In conjunction with contextual interviews, state of the art analyses were conducted. The purpose of them was both to trigger the imagination and perhaps also to steer us away from creating a design that already exists. We concluded that there are no current solution that solves all of the above mentioned problems, that most travel guides rely on an internet connection and no current solution have asian languages.

Persona and Scenarios
Based on these problems we set out to create a requirements specification, and the usual way to do this is through personas. Personas enabled us to embody the problems and see them in practical action. We could better analyze user experience goals and through informal narrative description we could formulate human activity in a specific context. In retrospect our attempt to formulate two different personas was very successful. We wanted to include a broad spectrum of potential users with different consumer technology skills and interests. Our main persona Sonya was an early adopter, which means that she had an active interest in new technology and used it whenever she could. Her setting was that of a family vacation in different degrees of turmoil. Already here it became apparent to us that our solution must fit in a situation with many conflicting desires, be available and seamless with high quality usability. Our secondary persona, Luis, was put in a more lonely setting and his indifference to technology prompted us again to create something so easy that it barely could be described as technology but rather a second nature.

By creating personas we automatically line up with the recommendations in ISO-9241-11 that points out the importance of defining usability in terms of user goals and context of use. In this case we are all the time focusing on practical issues of navigation for tourists. User centered systems design has the strength that it forces developers to envision themselves in somebody else's situation. We are not developing tools for ourselves but for users whose needs and predispositions are very different from ours. Now at the end of the course one can see that we have followed the the core idea of UCSD by involving users throughout the entire project but since the project was short, we could of course only make few iterations of involving users. These were the think aloud method and in some respect the evaluation by other students.

#### [Record excerpts]
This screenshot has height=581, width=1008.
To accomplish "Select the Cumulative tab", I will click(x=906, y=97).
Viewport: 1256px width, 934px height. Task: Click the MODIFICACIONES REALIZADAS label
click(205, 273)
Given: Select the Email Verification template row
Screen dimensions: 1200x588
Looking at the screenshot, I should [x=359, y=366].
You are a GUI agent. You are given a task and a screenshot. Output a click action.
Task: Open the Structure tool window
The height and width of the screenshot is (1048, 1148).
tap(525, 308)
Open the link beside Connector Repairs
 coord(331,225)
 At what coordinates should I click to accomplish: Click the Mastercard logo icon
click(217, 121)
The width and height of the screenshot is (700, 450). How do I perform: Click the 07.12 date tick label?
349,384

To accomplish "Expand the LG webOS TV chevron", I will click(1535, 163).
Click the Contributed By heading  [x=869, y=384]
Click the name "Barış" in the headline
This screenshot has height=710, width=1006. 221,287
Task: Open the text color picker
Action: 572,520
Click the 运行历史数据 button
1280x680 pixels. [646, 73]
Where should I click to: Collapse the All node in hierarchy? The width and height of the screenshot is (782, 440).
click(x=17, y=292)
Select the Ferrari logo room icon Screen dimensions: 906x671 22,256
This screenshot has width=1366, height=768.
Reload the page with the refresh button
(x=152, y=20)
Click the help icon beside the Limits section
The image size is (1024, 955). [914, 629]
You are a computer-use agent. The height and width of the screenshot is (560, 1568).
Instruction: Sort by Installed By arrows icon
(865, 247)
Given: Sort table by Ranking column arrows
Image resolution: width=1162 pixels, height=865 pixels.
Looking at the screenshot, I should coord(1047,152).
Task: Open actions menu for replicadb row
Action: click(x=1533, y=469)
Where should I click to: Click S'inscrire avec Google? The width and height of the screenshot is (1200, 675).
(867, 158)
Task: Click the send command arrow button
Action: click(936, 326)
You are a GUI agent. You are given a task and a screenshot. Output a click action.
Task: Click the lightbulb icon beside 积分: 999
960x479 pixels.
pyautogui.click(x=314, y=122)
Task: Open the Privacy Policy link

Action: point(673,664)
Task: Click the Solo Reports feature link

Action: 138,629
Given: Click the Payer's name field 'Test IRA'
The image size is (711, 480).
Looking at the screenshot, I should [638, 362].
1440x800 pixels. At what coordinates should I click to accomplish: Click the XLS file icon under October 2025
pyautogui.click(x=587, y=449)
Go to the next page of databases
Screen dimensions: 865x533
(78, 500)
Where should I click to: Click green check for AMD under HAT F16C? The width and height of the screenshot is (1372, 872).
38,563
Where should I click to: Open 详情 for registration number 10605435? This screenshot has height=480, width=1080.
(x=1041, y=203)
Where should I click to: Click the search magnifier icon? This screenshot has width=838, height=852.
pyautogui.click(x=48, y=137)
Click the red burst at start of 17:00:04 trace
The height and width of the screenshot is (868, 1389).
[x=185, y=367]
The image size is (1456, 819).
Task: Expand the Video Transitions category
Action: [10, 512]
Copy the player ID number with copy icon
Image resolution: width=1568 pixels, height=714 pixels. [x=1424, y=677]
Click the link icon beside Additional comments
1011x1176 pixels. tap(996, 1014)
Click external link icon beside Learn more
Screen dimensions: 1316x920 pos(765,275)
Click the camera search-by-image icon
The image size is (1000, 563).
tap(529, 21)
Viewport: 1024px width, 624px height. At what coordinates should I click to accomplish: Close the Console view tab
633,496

#### [Requirements]
A) Set down the passage of the design report starting with "In conjunction with" and going on through "have asian languages.".
B) Answer these questions from the design report:
(i) According to the state of the art analyses, what do most travel guides rely on?
(ii) What is the name of the main persona?
(iii) Which ISO standard is named as pointing out the importance of defining usability in terms of user goals and context of use?
C) Carry on the design report on the travel guide from its final sentence.

#### [Answers to the exercises]
A)
In conjunction with contextual interviews, state of the art analyses were conducted. The purpose of them was both to trigger the imagination and perhaps also to steer us away from creating a design that already exists. We concluded that there are no current solution that solves all of the above mentioned problems, that most travel guides rely on an internet connection and no current solution have asian languages.

B)
(i) An internet connection
(ii) Sonya
(iii) ISO-9241-11

C)
Designing & prototyping
Here, at the first brainstorming session, we became ready to establish the first requirements and begin the first cycle of prototyping. The session included collaborative iteration and parallel design. The first segment, collaborative iteration, was meant to produce all imaginable ideas, from the most concrete and practical to the most wild and unrealistic. The idea at this stage is to encourage reflection, shut off the common censor, and by allowing input from every group member by turns, encourage participatory design. This technique proved useful as members with otherwise good ideas but quiet personalities could make themselves heard. How to make use of introvert personalities is a contemporary managerial question and although strictly speaking group dynamics is not part of the course, this problem still surfaces, especially since a mayor component of the course is the peer feedback. This technique took some load off this problem.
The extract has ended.